WORK REQUIRED >>
Every line from the one holding "Where should I" through the last line of the records must be retyped exactly, and no other line or picture may appear in the copy.

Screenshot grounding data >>

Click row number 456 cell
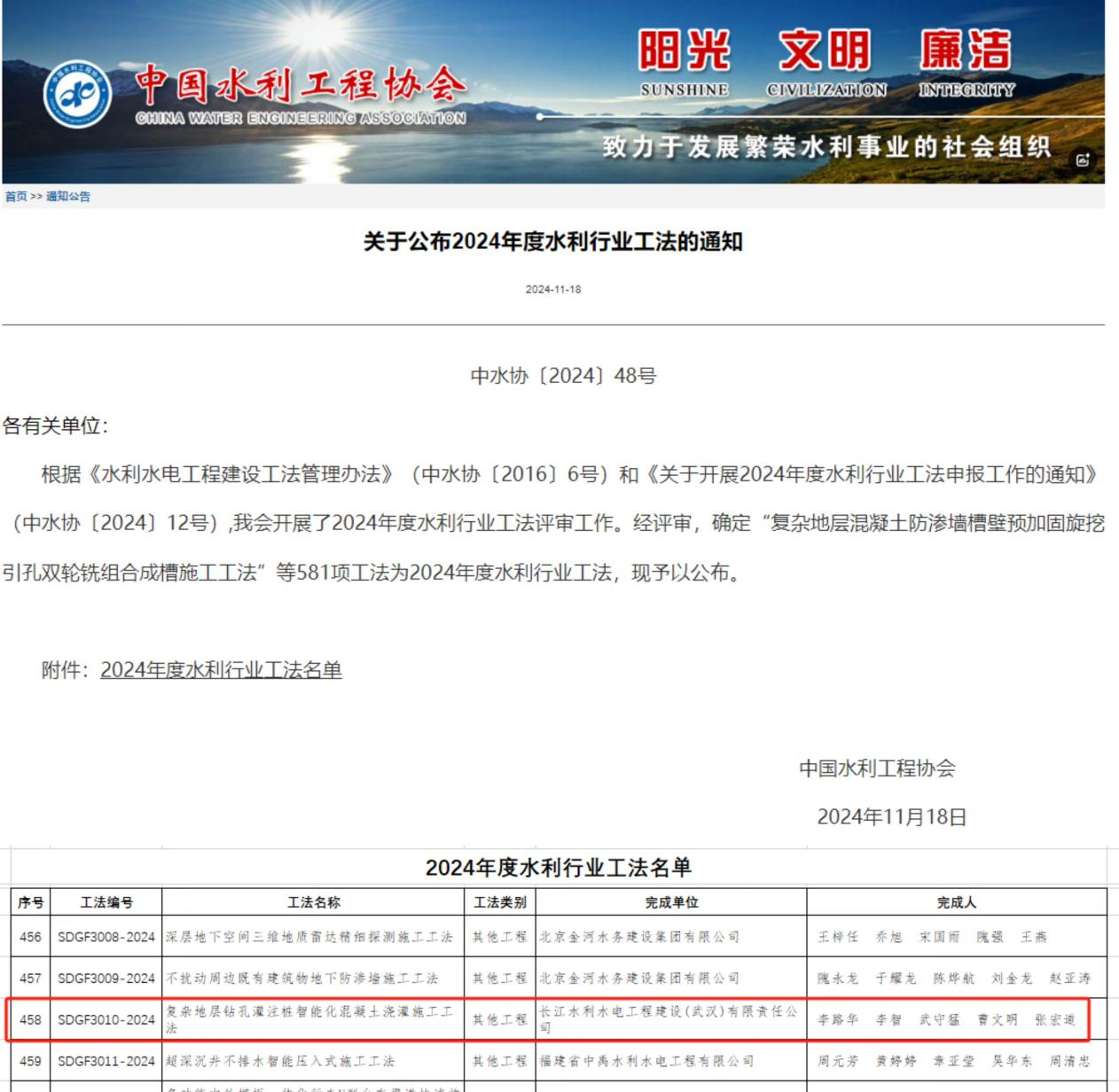This screenshot has height=1092, width=1119. coord(30,937)
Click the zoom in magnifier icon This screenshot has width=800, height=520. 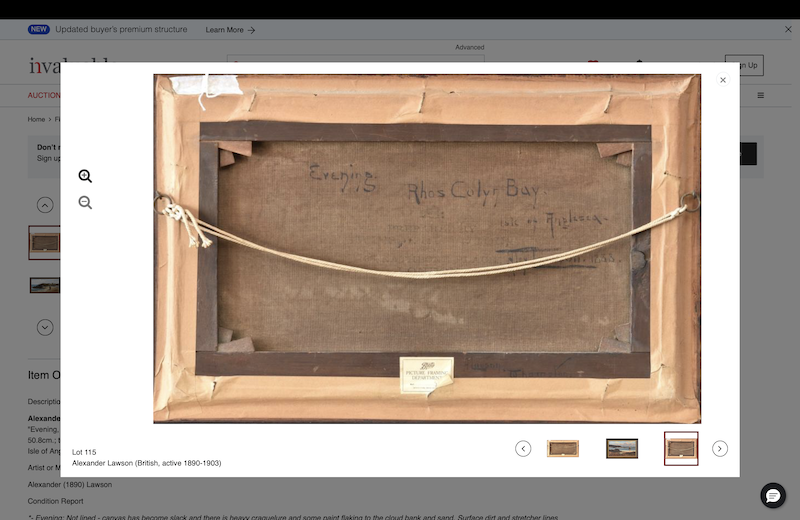85,176
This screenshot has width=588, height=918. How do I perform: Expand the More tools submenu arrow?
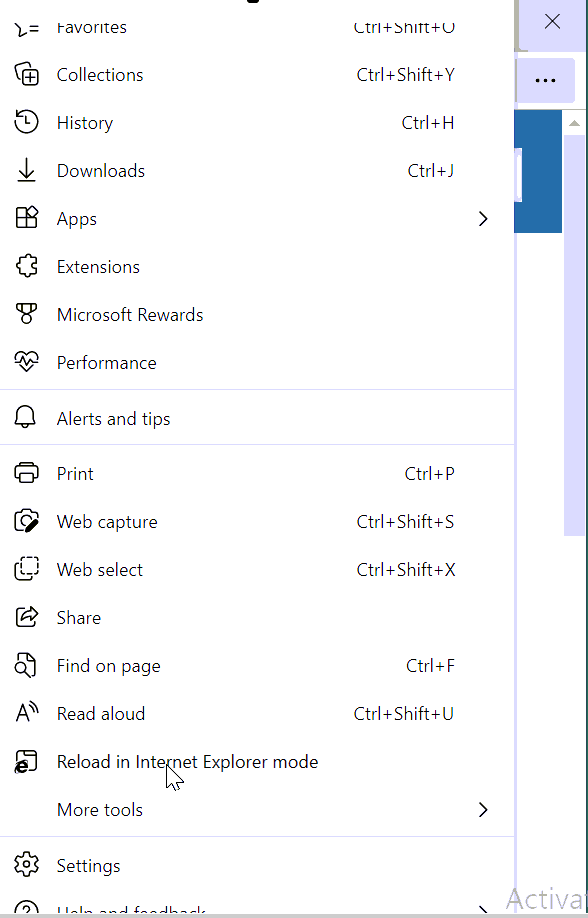click(x=483, y=810)
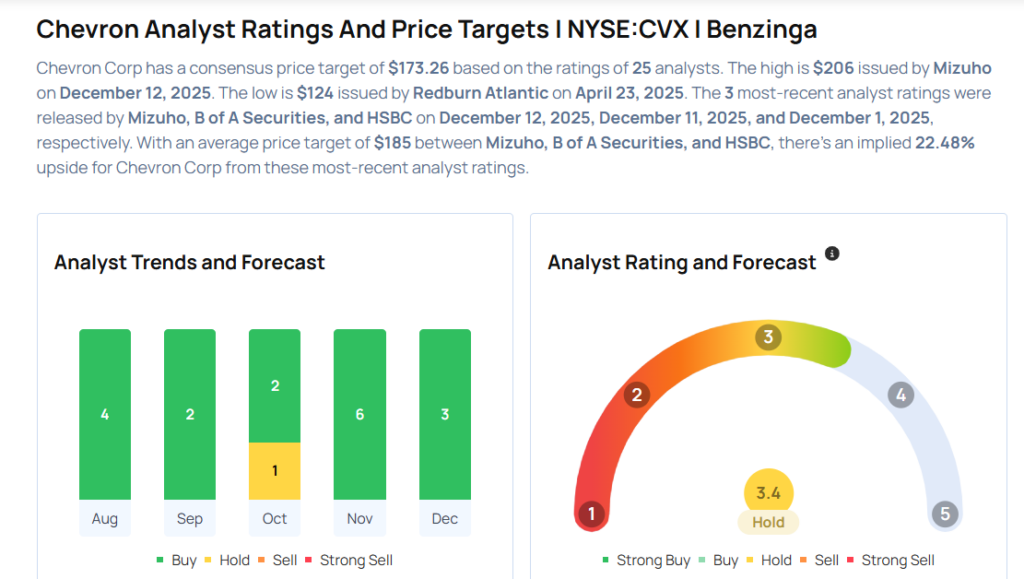
Task: Click the August green bar showing 4
Action: tap(105, 414)
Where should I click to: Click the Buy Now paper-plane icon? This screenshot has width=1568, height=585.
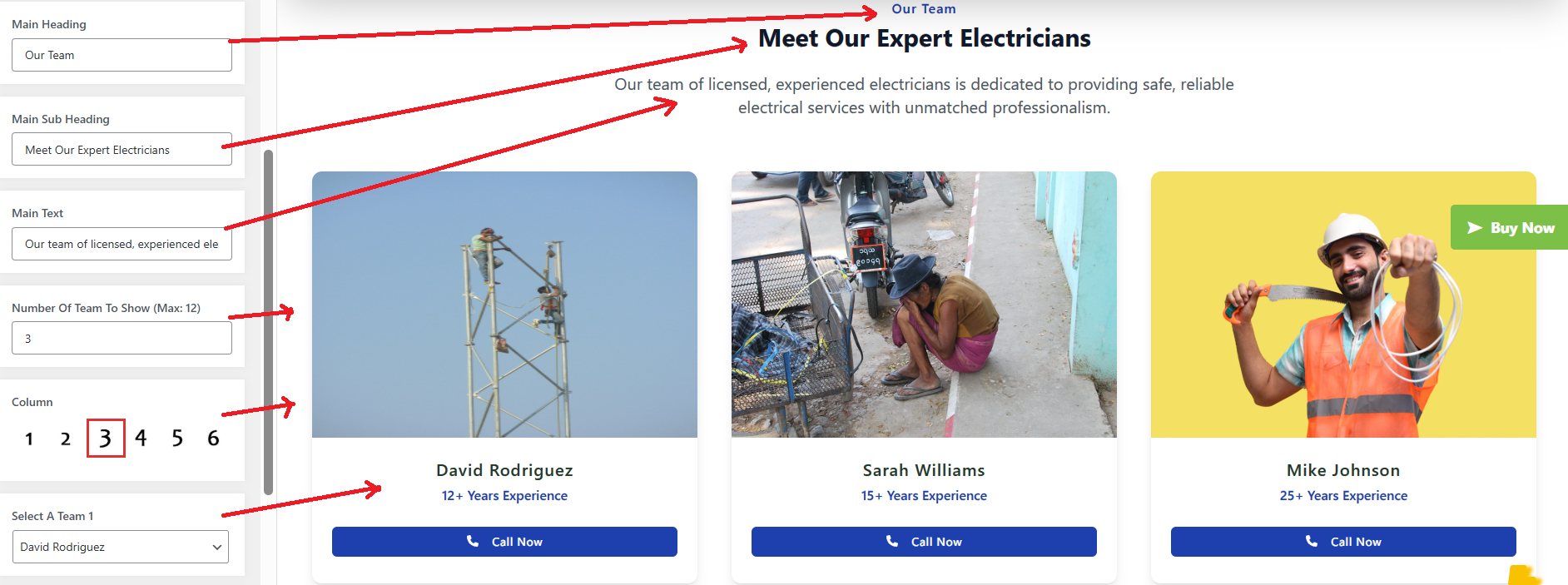[x=1474, y=228]
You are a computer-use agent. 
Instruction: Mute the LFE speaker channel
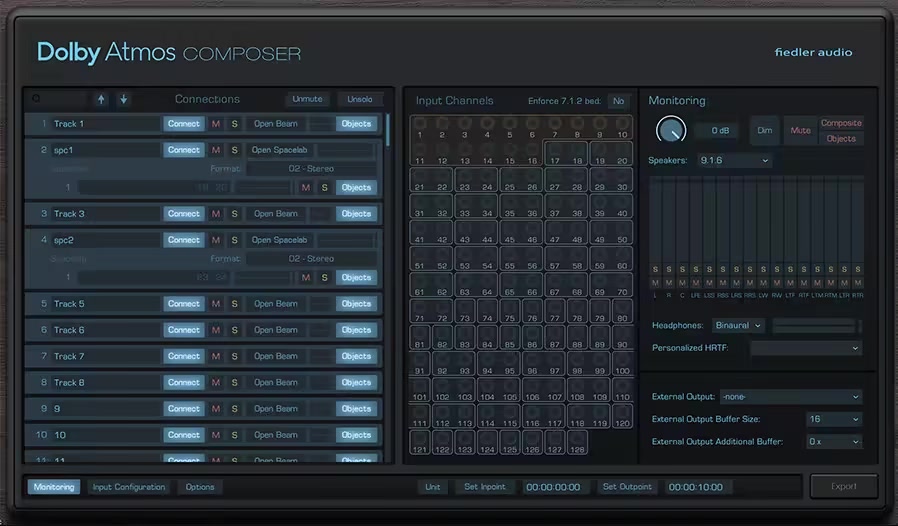696,283
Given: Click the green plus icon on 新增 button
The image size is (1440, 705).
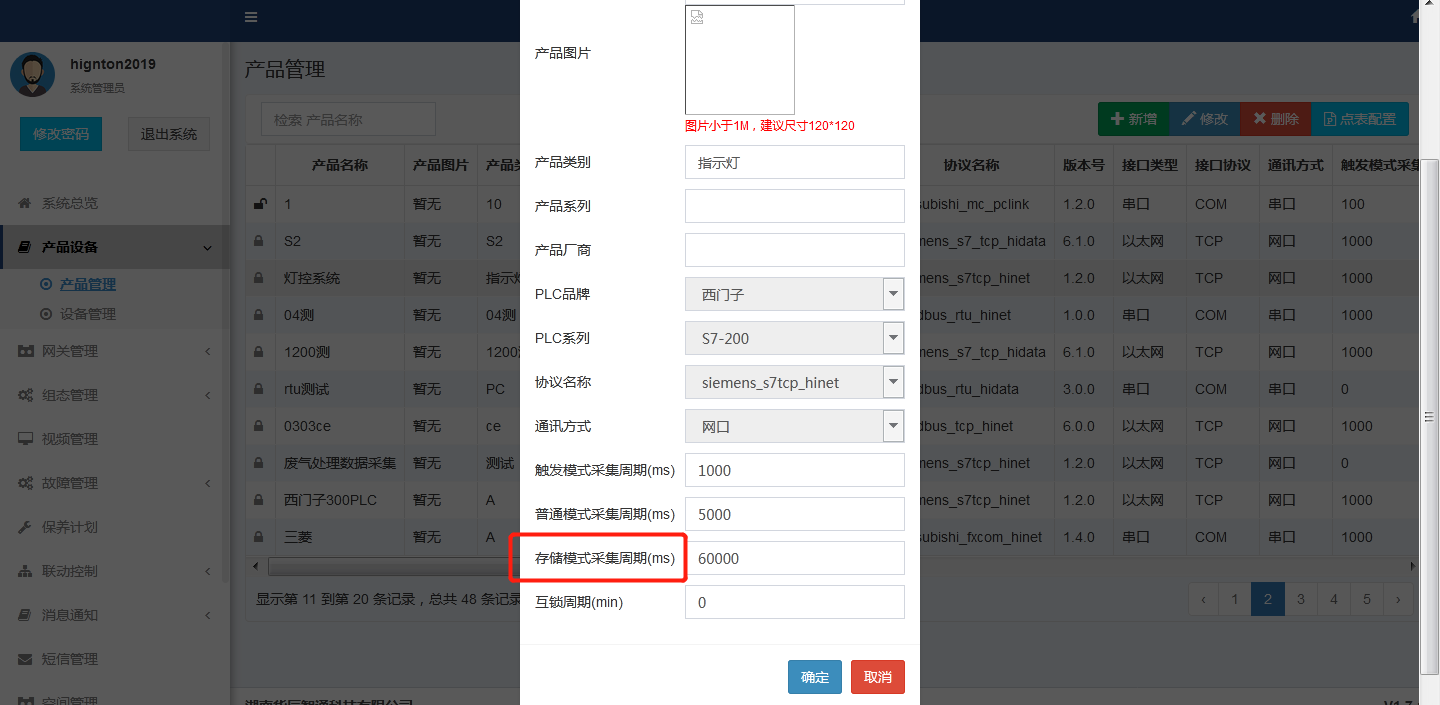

RESPONSE BELOW >>
Where should I click to: Click the Buy Now paper-plane icon? This screenshot has width=1568, height=585.
[x=1474, y=228]
You are a computer-use agent. 
Instruction: Mute the LFE speaker channel
696,283
Given: Click the green plus icon on 新增 button
The image size is (1440, 705).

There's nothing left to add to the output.